**What the task requires**
Output exactly the lines between the one holding "2308x1516 pixels." and the last line of the data below, both of those lines included.

──────────────────────────────

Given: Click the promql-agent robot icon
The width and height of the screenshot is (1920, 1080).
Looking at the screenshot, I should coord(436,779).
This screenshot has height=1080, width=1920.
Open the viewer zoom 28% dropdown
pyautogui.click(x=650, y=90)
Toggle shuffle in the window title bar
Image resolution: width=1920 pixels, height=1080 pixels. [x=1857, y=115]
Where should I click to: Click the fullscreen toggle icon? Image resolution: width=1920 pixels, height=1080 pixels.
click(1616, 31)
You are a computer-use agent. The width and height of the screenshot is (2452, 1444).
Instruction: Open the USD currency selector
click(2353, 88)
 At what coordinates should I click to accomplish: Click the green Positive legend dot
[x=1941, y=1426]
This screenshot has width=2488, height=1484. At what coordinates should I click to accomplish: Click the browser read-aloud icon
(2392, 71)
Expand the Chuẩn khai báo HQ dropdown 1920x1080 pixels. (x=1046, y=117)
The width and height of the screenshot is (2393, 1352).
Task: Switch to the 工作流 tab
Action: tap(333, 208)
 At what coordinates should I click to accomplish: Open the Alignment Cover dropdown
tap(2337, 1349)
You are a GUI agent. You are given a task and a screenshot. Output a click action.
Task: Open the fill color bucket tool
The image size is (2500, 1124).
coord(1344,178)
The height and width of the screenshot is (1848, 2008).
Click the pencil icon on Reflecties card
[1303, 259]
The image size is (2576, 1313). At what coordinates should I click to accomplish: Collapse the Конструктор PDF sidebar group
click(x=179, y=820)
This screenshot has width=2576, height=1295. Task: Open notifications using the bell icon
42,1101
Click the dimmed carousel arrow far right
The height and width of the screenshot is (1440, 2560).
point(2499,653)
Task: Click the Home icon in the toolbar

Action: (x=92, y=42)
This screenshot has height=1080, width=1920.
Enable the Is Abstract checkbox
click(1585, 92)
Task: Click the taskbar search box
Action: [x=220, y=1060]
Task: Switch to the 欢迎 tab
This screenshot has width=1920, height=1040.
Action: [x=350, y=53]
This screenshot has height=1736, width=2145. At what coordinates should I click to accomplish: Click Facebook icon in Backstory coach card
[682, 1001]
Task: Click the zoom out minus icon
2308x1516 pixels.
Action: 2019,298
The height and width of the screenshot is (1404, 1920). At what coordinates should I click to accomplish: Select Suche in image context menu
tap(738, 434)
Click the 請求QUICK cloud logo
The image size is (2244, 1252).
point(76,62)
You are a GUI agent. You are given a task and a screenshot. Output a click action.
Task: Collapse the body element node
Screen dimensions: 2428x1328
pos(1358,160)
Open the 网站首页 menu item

──────────────────────────────

**Your solution**
2308x1516 pixels.
Action: 2019,298
The height and width of the screenshot is (1404, 1920). At what coordinates should I click to accomplish: Select Suche in image context menu
tap(738, 434)
Click the 請求QUICK cloud logo
The image size is (2244, 1252).
point(76,62)
You are a GUI agent. You are given a task and a screenshot. Output a click action.
Task: Collapse the body element node
Screen dimensions: 2428x1328
pos(1358,160)
Open the 网站首页 menu item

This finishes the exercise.